Clarissa Harlowe Barton, called Clara, was born on December 25, 1821, in North Oxford, Massachusetts. Before she started school, her brothers taught her spelling, arithmetic, and geography. When she was four, she could already spell three-syllable words. She was very shy.
Clara became a teacher when she was seventeen. In 1850, Clara went to teach at a school in Bordentown, New Jersey. Many children could not go to the school because their families could not pay the tuition. Clara offered to teach without a salary if children could attend for free. In this way, she started the first free school in New Jersey. Even though she raised enrollment from six to six hundred, the school board hired a man to be the head of the school instead of offering the job to Clara. Clara resigned.
Angel of the Battlefield
Her congressman helped her get a job as a copyist at the Patent Office in Washington, DC. She was working there when the Civil War (1861–1865) began. After the Baltimore Riots, a trainload of soldiers arrived in Washington with no baggage or supplies. Clara helped take care for them and gather some of the necessary supplies. After the First Battle of Bull Run, Clara advertised in the Worcester, Massachusetts Spy magazine for medical supplies to treat wounded soldiers. Her ads were successful, and she began an organization to distribute bandages, socks, and other supplies. The US Surgeon General, William A. Hammond, gave her permission to travel to places where fighting was taking place. Clara did not work primarily as a nurse during the war; she was important because she obtained and passed out supplies where they were needed. She became known as the “Angel of the Battlefield.”

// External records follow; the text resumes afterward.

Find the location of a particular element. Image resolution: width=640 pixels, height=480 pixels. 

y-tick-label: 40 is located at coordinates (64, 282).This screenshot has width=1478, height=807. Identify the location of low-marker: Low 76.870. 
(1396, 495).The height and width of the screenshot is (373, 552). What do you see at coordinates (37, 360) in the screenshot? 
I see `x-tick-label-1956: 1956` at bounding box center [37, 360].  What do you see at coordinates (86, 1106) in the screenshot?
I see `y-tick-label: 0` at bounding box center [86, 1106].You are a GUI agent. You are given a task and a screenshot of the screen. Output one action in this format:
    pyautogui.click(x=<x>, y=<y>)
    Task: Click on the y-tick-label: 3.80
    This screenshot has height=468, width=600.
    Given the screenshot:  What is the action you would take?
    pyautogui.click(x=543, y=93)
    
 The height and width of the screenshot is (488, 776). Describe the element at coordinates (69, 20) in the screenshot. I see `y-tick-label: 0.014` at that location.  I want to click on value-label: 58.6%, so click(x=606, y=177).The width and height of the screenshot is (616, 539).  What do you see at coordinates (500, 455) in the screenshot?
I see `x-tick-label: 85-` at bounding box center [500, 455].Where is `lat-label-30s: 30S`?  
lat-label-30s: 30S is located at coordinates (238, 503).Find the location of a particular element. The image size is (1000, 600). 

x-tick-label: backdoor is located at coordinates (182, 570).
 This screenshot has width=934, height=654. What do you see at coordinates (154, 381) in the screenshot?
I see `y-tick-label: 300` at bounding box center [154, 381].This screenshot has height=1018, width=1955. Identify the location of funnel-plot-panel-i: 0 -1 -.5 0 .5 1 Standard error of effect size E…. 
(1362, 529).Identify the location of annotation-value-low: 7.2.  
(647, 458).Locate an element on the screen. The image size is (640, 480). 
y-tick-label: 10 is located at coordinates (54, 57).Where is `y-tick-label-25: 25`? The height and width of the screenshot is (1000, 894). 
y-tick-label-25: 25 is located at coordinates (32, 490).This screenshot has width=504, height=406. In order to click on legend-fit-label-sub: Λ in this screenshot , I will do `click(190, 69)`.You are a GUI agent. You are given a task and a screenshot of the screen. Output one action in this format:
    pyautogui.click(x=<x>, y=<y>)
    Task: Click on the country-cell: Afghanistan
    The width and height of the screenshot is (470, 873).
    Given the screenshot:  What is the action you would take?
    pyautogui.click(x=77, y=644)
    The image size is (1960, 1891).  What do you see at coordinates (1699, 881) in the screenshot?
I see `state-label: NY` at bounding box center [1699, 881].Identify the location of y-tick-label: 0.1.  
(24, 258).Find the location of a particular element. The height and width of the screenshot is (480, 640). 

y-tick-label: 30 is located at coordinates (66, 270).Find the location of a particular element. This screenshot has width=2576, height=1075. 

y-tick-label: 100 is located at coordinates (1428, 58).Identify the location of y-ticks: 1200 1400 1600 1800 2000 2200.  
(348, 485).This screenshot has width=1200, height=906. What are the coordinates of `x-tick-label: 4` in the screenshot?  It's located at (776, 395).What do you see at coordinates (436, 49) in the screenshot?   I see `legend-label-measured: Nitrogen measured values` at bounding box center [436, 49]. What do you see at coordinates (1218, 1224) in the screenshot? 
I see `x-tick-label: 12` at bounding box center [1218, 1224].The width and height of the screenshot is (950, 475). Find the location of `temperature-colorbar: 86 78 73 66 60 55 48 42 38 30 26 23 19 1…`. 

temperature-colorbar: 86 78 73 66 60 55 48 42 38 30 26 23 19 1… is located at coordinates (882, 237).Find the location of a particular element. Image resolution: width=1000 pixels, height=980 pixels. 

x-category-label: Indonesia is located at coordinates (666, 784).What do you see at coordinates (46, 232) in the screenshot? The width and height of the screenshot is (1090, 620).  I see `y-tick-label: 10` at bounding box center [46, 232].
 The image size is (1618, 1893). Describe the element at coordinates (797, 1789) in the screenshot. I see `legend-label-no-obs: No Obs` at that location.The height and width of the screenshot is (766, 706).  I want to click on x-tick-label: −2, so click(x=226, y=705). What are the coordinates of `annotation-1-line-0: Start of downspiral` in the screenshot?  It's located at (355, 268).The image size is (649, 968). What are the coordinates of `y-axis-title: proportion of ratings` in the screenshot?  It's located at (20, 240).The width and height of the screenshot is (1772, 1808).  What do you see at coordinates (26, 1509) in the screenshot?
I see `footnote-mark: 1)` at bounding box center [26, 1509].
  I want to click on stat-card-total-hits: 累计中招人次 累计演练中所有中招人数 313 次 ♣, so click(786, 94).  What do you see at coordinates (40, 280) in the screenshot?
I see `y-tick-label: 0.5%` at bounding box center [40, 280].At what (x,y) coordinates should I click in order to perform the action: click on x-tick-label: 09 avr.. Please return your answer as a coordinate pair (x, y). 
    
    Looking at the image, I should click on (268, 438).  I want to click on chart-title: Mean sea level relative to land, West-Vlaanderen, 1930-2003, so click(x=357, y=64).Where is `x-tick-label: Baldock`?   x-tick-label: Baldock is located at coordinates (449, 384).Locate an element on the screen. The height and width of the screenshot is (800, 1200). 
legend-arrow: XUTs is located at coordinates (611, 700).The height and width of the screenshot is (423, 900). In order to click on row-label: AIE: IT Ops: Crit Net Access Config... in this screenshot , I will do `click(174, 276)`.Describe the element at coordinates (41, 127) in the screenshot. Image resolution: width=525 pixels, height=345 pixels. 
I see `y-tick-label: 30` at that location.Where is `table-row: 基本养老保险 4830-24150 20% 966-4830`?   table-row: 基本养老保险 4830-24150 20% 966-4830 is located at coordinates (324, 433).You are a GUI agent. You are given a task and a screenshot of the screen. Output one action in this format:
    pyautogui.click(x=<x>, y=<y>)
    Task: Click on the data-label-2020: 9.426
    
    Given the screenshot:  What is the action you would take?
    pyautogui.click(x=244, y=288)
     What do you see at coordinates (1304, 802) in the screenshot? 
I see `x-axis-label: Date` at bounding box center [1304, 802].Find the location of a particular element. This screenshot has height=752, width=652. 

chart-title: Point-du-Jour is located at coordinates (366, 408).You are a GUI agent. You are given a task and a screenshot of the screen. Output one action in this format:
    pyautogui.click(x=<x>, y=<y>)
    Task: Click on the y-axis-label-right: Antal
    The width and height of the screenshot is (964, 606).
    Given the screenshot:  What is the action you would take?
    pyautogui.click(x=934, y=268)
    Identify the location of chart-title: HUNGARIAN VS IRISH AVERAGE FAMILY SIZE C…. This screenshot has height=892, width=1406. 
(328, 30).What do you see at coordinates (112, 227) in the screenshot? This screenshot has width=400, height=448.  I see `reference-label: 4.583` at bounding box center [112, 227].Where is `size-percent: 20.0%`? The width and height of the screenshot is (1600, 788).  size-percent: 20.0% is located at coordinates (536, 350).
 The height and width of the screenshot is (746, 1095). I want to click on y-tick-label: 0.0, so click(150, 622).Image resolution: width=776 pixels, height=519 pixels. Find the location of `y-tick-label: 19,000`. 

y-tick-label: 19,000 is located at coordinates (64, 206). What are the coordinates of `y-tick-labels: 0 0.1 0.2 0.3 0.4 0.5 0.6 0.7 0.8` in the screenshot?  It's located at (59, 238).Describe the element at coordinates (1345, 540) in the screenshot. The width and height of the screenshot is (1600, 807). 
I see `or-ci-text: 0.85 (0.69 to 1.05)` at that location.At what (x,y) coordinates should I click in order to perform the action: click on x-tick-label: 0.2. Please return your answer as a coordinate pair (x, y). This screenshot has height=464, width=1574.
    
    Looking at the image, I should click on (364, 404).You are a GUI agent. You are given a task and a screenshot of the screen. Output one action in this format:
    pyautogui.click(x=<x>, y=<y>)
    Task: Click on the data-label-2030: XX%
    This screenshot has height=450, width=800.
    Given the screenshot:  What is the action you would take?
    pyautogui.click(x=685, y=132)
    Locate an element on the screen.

In 1865, at Camp Parole, Maryland, she decided to organize a group to find soldiers listed as missing in action. Clara also went to Georgia to identify Union soldiers in unmarked graves at Andersonville, the Confederate prison camp. She helped set up a national cemetery there. She became the first woman bureau head in the United States government when she was appointed head of the Missing Person Office. In coordination with the Bureau of Records, the organizations identified nearly twenty thousand soldiers so that families could know what happened to their loved ones. This was about one-tenth of the total number of missing or unidentified in the Civil War.
In 1869, she went to Geneva, Switzerland, where she met officials of the recently organized International Red Cross. She worked to get the US Congress to agree to the Geneva Convention. This agreement resulted in the formation of the Red Cross, and it asked nations to agree to protect medical personnel on the battlefield. After she returned to the United States, she lived in Danville, New York. In 1877, she offered to lead the American branch of the International Red Cross. Besides helping during wartime, the American Red Cross provides relief for victims of epidemics and natural disasters like floods and earthquakes. Her work helping people in times of war and times of peace made her an eternal symbol of humanitarianism. She died on Good Friday, April 12, 1912, in Glen Echo, Maryland.